See how a bad 20W amplifier design ruins the entire speaker system

Many engineers who deal with speakers and amplifiers will tell you the same thing. If the amplifier is operated excessively, the driver of the speaker will be more or less damaged. This process usually involves gradually raising the bass knob, or sharply raising the volume knob. What will be the result of doing this?

It may damage the tweeter driver of the speaker. But why does this result happen? Most tweeter drivers are designed for the 10W to 15W power range. Very little energy is required to drive them to work at high frequencies. The rated power of midrange and woofer is generally the average power of the entire speaker (50W and 100W, etc.).

Think about what happens when you add gain to a sine wave (using a fixed power rail to play music) in a limiting system. At this point, the signal begins to clip. If you drive a signal beyond the limit, the waveform starts to look more like a square wave. From the perspective of the frequency domain, we begin to obtain the input signal harmonics. Due to the large amount of clipping, the harmonics appear to have higher amplitudes. Now, if you use a passive crossover, many high-order harmonics can easily go from the mid-bass driver crossover to the treble.

Because the driver for high-frequency audio is extremely low, the probability of damage caused by it is also much higher. In many systems, this is a real problem, especially those that use simple analog processing (eg, operational amplifiers, op amps) or numerically controlled analog EQ systems.
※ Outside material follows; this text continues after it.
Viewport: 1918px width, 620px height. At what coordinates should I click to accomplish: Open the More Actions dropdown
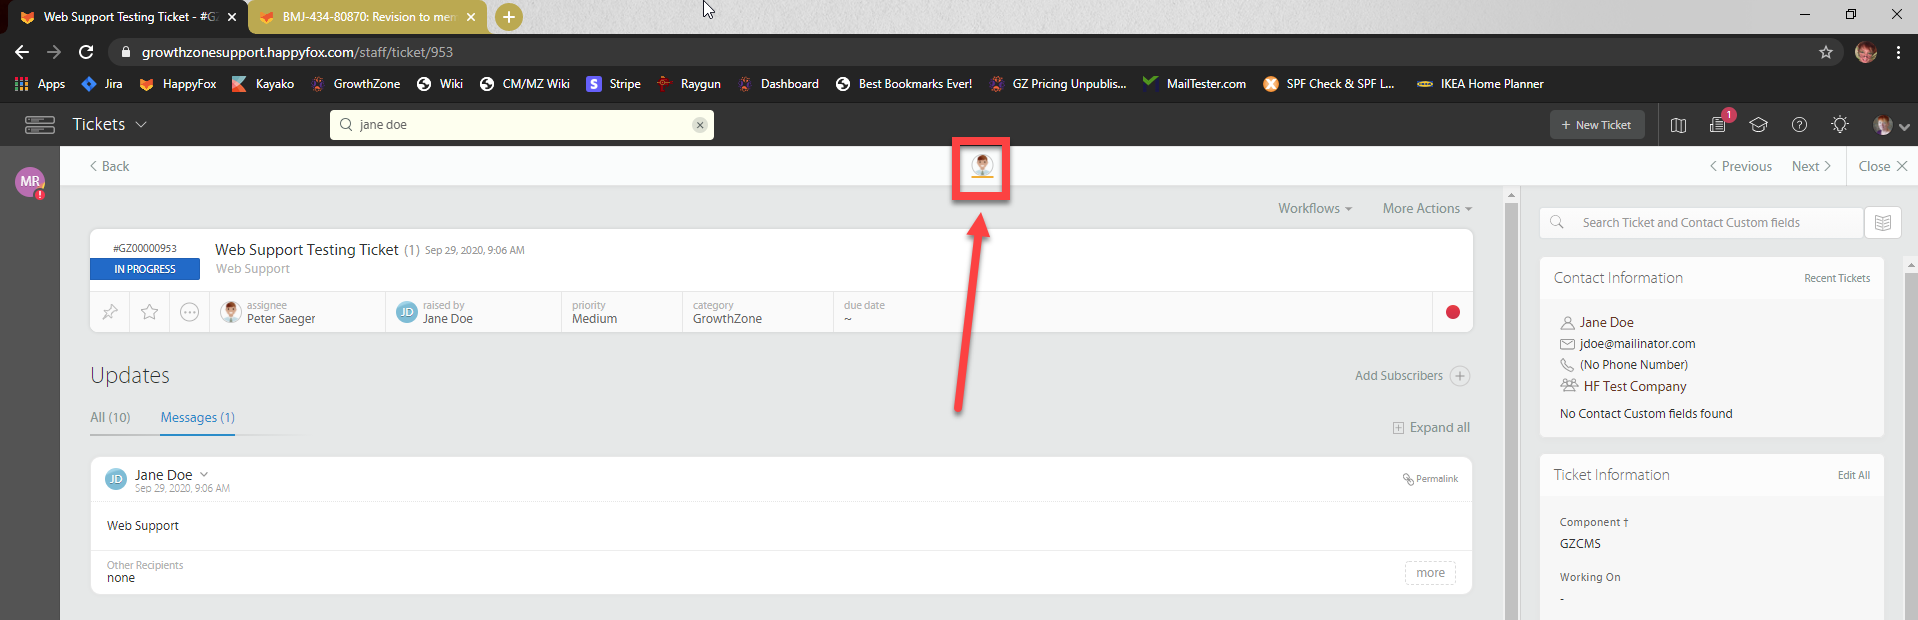[1427, 208]
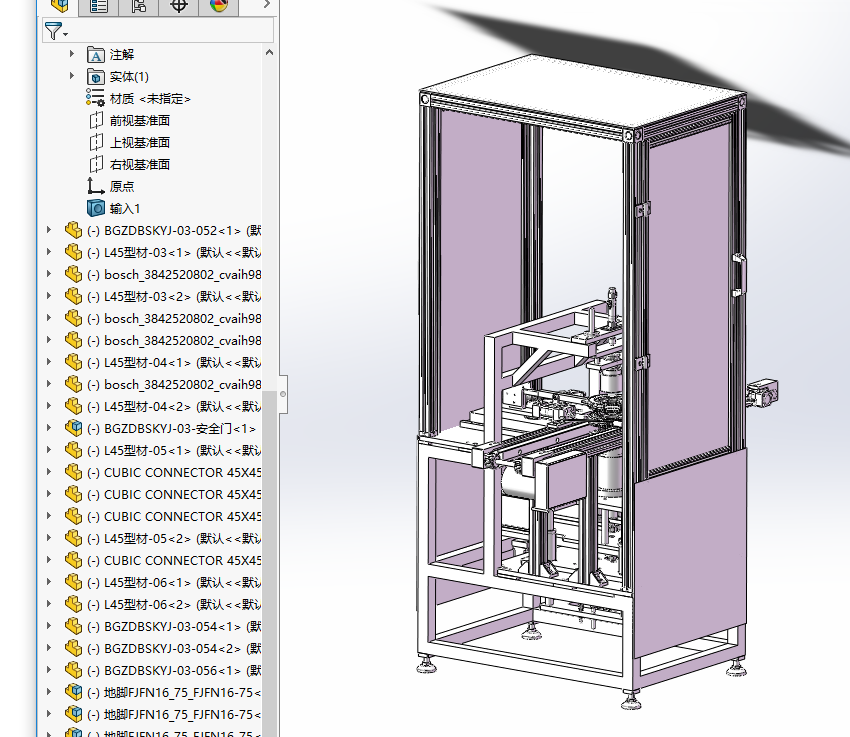The height and width of the screenshot is (737, 850).
Task: Open the feature tree filter dropdown
Action: click(56, 32)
Two better solutions are:

1. Bi-amplifier system

If in a closed system, such as: an active speaker, etc., please consider using a bi-amp for your system. The bi-amp allows you to use a separate amplifier to drive the treble. The separation between the treble and bass is completed before the low frequency gain, so that it can prevent the treble from damaging the high frequency part of the limited bass channel.

The dual power amplifier system allows you to run most analog systems with highly flexible digital adjustment functions. The disadvantage is the high cost of increasing the amplifier. However, we must make a compromise between a good passive crossover and additional amplifier cost. Using a digital divider in a digital-to-analog converter (DAC) or a multimedia digital signal codec (Codec) can alleviate this problem to some extent.
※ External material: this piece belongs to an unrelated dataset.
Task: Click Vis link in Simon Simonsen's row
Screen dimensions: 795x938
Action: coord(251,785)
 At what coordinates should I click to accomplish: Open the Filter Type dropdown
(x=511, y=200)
Fine-tuning your crossover digitally is much simpler than replacing various passive components. This also allows the same PCB design to be reused for speakers and speaker drivers of different sizes. Note that this system is only effective if you can directly access the two drives separately.
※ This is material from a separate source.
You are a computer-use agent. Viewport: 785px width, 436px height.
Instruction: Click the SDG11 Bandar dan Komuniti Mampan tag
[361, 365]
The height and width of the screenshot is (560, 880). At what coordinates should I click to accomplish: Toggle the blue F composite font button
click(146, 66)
2. Intelligent post-processing limiter bass signal

Some developers will use "soft clipping". This is a very simple method, but it is rare in home audio systems. Generally speaking, we will increase the low frequency bass frequency to the highest. Some developers will remove the bass boost of 24 dB in order to compensate for the low frequency response of small 2-inch drivers.

If the frequency of the frequency increase is generally low, try adding a low-pass filter after the gain stage to reduce the high frequency caused by the limiting. In analog systems, using a sufficiently high cutoff rate to construct such a low-pass filter usually requires a multi-order filter, which makes the system bulky and costly. However, it can be easily implemented in digital processing systems, provided that there is sufficient effective MIPS in the audio processor.

Figure 2 shows an example of a processing flow in soft clipping.

Figure 1 High-gain DRC and low-pass filter processing flow

From portable audio amplifiers such as TLV320AIC325x series devices to newer PCM514x home audio miniDSP DACs, these programmable miniDSP products can achieve soft limiting. Some smarter implementation methods rely on the majority of system developers to innovate. Each device integrates a fully programmable miniDSP core, so that developers are no longer bound by a fixed processing flow, and no need to copy other people's audio system design methods.

Figure 2 Use PLimit to limit the output and ensure no high frequency harmonics

For some people, this content may not be new. But for others, after reading this article, you may suddenly understand that "this is why my speaker is damaged!"